Broader Health System Developments

In addition to the central themes and issues that emerged from our interviews, a number of other topics raised by individual ED directors also warrant discussion because they shed light on dynamics in the health care market and our health care system at large.

  • Stand-alone EDs. Emerging first in Texas several years ago, stand-alone EDs currently exist in nearly all states. They may be indistinguishable from traditional EDs from the patient perspective, but their capabilities and licensing requirements appear to vary considerably. Interviewees noted that stand-alone EDs, which are generally located in areas with high rates of private health insurance coverage, may have contractual agreements with nearby hospitals under which the hospitals give priority for inpatient admission to the stand-alone ED’s patients – who are more likely to be insured – over its own Medicaid and uninsured ED patients who are waiting for an inpatient bed. While these arrangements may improve the payer mix of the hospitals involved, uninsured or “underinsured” patients in these hospitals’ EDs may face delays for inpatient care based on their ability to pay. In addition, stand-alone EDs compete with safety-net EDs for emergency physician staff.
  • New models of care.

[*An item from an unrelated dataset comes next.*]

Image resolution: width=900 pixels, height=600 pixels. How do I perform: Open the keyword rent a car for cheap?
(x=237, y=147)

A number of the ED directors we interviewed said that their institutions were experimenting with new care models aimed either at increasing ED capacity through efficiency measures or at decreasing ED visits. Some had implemented new care processes to reduce ED wait times, improve patient throughput, and provide a “value experience” for patients, in order to attract and retain newly insured patients in particular. Others were participating in accountable care organizations (ACOs) or other population health management programs with global payments, or were operating under a global budget that introduced new pressures and incentives to reduce ED visits.
  • High-deductible plans. Several of the 15 ED directors we interviewed observed the increasing prevalence of high-deductible health plans. One ED director we spoke to believes that high-deductible plans – which are designed to encourage more prudent consumer use of health care, including ED services – empower consumers because individuals paying out of pocket for expensive medical care are more likely to demand high quality and providers will therefore invest more effort in providing high-value care. Mostly, though, ED directors expressed concern that high-deductible plans effectively render insured individuals uninsured, reproducing the same financial barriers to care that expanded coverage was intended to lower. By the same token, they said, high deductibles diminish the increase in patient revenues that safety-net providers expected from expanded coverage, as many in the low-income population they serve may be unable to pay these deductibles.

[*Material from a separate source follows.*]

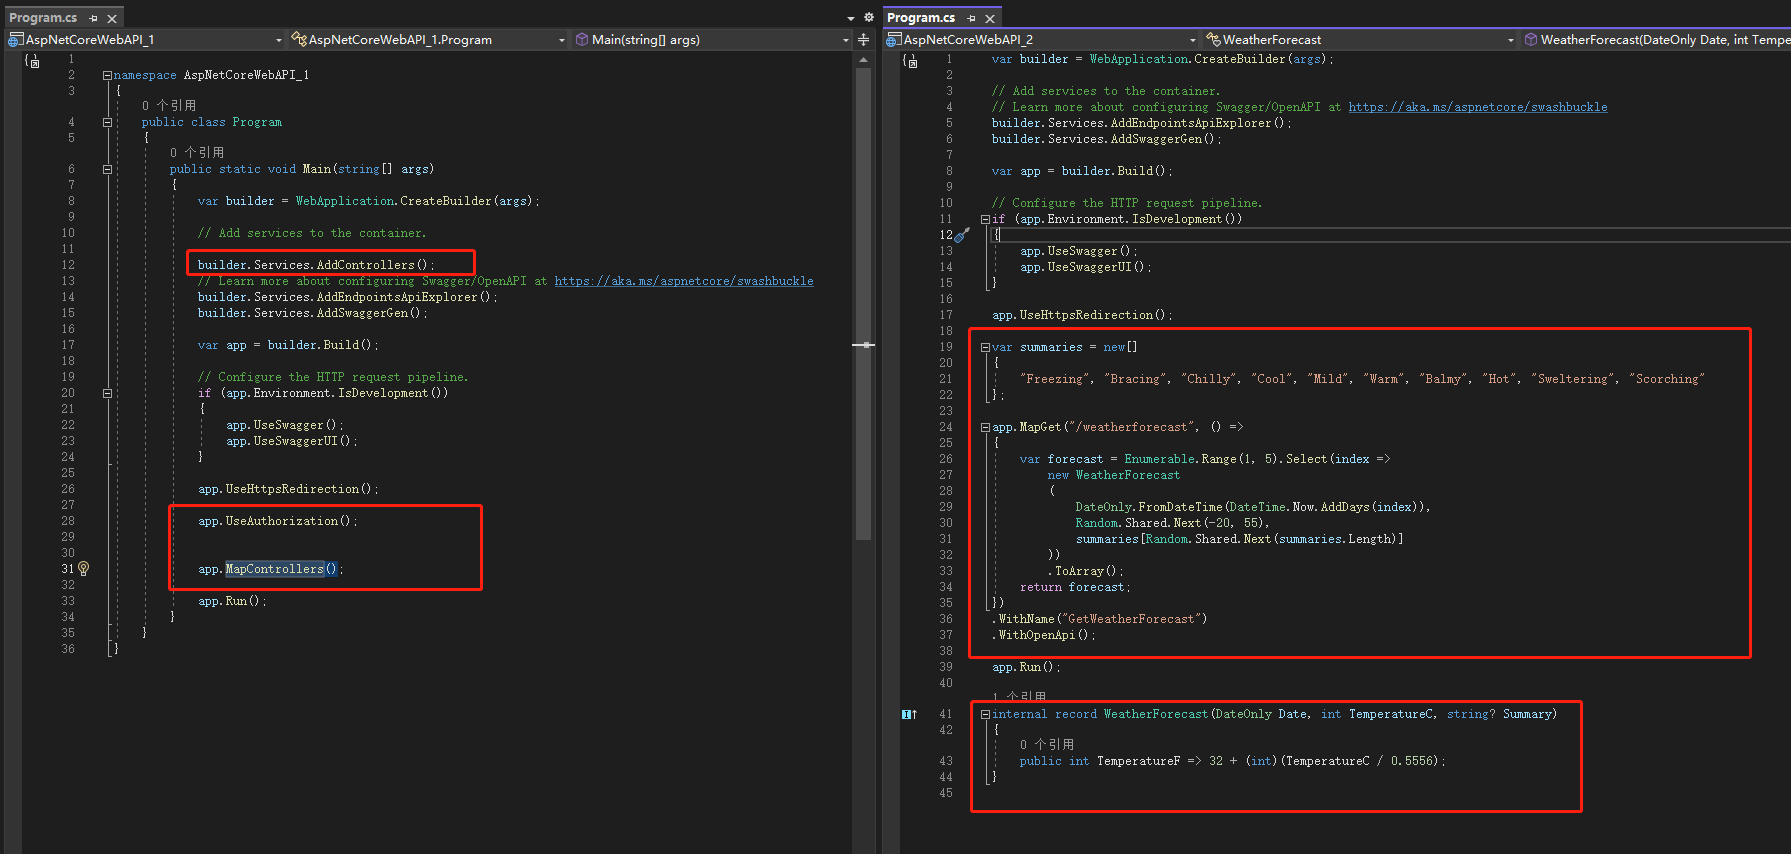Collapse the namespace AspNetCoreWebAPI_1 block

tap(107, 75)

Safety-net EDs play multiple vital roles in our health care system, evolving continually to fill emerging or widening gaps in access to services. In addition to providing emergency care needed by Americans from all walks of life, they also provide a safety-net of primary care and specialty care, serve as diagnostic and referral centers, and, increasingly, act as psychiatric treatment facilities, particularly for the uninsured and others with low income. Even as health insurance coverage expands widely under the ACA, the uninsured rate among safety-net ED patients is likely to remain high and safety-net EDs will continue to be a linchpin of access to care that is not otherwise available to many in our system.

Widespread and far-reaching initiatives to transform health care delivery and payment, along with expanded coverage, expected changes in payment to safety-net hospitals, and other reforms accelerated or set in motion by the ACA, mean that safety-net EDs are operating in a changing environment that presents both new opportunities and new challenges. It will be important to understand how safety-net EDs in this transitional setting participate in and respond to the changes, how they are affected, and what the implications are for access to care in communities across the nation.